Under CFR terms, the buyer should bear all the risks
after the goods have passed the ship's rail and been
loaded on board. But should the seller be held liable
for any default before that point?
In this case, it was the seller who should bear the
damage to the goods. The reason is that although this
was a CFR contract, the seller breached it by delivering
the goods which failed to meet the quality standard
provided in the contract.It was this fundamental default
that has caused the detainment and then the loss of the
goods. Therefore,while the risks had been transferred to
the buyer, the seller's default returned the risks to
the seller himself.
Of course, under CFR contract, when the seller's default
is not fundamental, the buyer should bear all the risks
for any loss of goods at the port of destination.
Meanwhile,the seller should make due compensation to the
buyer as per the contract and relevant laws.
Case 6 CIF or not?
In 2002, a Chinese exporter exported 500M/T walnut to a
Canadian importer on the basis of US$4,800 per M/T CIF
Quebec. As it was a seasonal commodity, the importer
required and both parties agreed to stipulate the
following in the contract.
L/C Issuing Date: to be issued by the end of September.
Shipment: not later than Oct.31, partial shipment and
transshipment prohibited.
Arrival Date:not later than Nov.30. Otherwise, the buyer
is entitled to refuse the goods.
Terms of payment: Draft at 90 T/D under L/C.

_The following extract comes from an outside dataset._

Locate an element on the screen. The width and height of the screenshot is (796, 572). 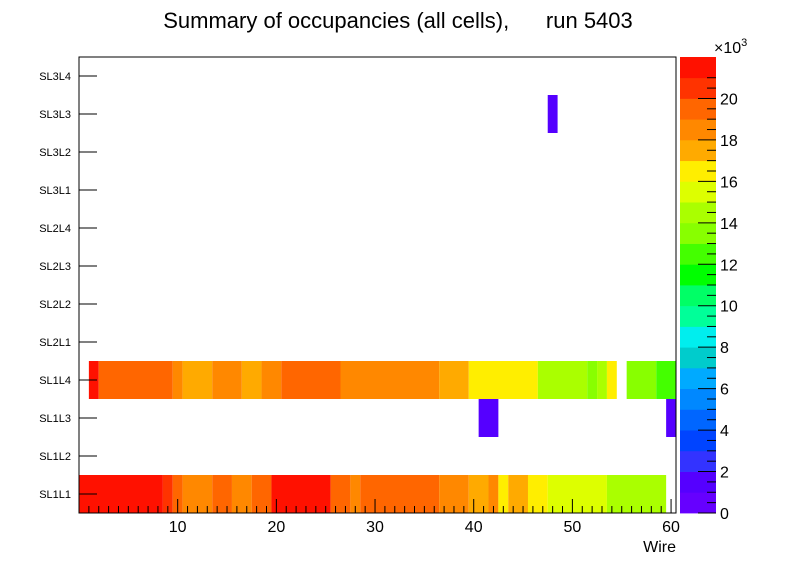
color-scale-tick-label: 2 is located at coordinates (724, 474).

Due to the bad weather,the liner arrived at Quebec on
Dec.5. Consequently, the importer refused to take the
delivery of the cargo unless 20% discount of the total
value of the goods was made for the loss incurred to the
importer. After painful negotiations,the transaction
came to an end with the exporter's loss of US$360,000 by
the discount of 15% of the total value of the goods.

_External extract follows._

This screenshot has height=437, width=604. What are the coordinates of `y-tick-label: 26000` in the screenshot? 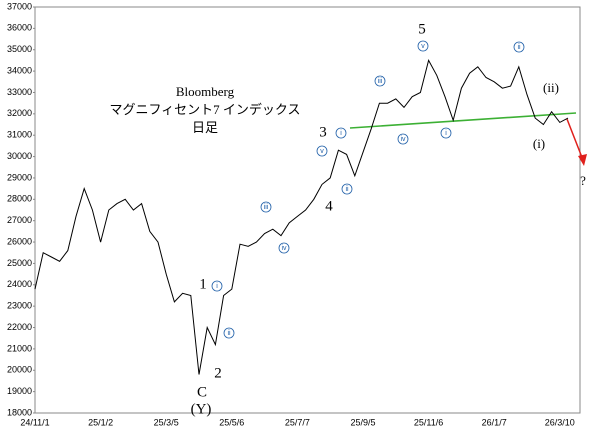 It's located at (20, 241).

Then,what is the crux of this case?
The crux of the case lies in the stipulation of the
"arrival date". The fatal error made by the exporter was
that he agreed on this contract clause out of his
ignorance.
Although the contract was concluded on CIF basis,it was
not a genuine CIF contract. This case indicates the
significance of CIF term's sphere of application. The
two special clauses in the original contract not only
contradicted with the nature of CIF term, but also
disagreed with the practices of international justice
and arbitration.
Under Incoterms 2000, CIF means that the seller delivers
when the goods pass the ship's rail in the porrt of
shipment.
The seller must pay the costs and freight necessary to
bring the goods to the named port of destination. But
the risk of loss of or damage to the goods, as well as
any additional costs due to events occurring after the
time of delivery, are transferred from the seller to the
buyer.
Obviously,CIF does specify that the seller has completed
its delivery obligations when the goods have "passed the
ship's rail" at the port of shipment. However, the
original contract not only set a limit to the date of
arrival, but also stipulated that the buyer was entitled
to cancel the contract or demand back the payment that
had already been made. Evidently, the restrictive date
of arrival served not as the date of payment, but as a
condition of payment. Therefore, legally the contract
was not a genuine CIF contract as it made physical
delivery a condition of payment.
Under CIF terms, the risk of loss of or damage to the
goods passes from the seller to the buyer when the goods
have passed the ship's rail at the port of shipment. A
contract that expands the buyer's risk from the port of
shipment to the port of destination is not a CIF
contract. According to the provision in the original
contract, the Chinese exporter was obligated to refund
the payment in case of natural calamities or accidents
during the course of delivering the goods, which
evidenced that the seller assumed all the risks during
the transport.
And article9.3 under Incoterms 2000 does stress buyer's
obligation with respect to the arrival of the goods at
the port of destination.
9.3:In particular, the seller should not--and indeed
could not, without changing the very nature of the
"C"--terms--undertake any obligations with respect to
the arrival of the goods at destination,since the risk
of any delay during the carriage is borne by the buyer.
So,under CIF terms, the buyer must make payment against
documents rather than against the arrival of the goods
at the port of destination, provided that the seller has
fulfilled his delivery obligations and presented the
required documents. According to the original contract,
whether the Chinese exporter could receive the payment
for goods or not depended on buyer's receiving the goods
on schedule. Although the seller might receive the
payment by means of L/C, the payment would be taken back
by the buyer if the goods could not duly arrive at the
port of destination. Besides, the Chinese exporter could
not take advantage of relevant L/C clauses which need to
be in accordance with those in the original contract and
deny the payment to seller. The Chinese exporter could
hardly make a claim for his rights under a normal CIF
contract since this contract was signed only "in name"
but could not be fulfilled in reality.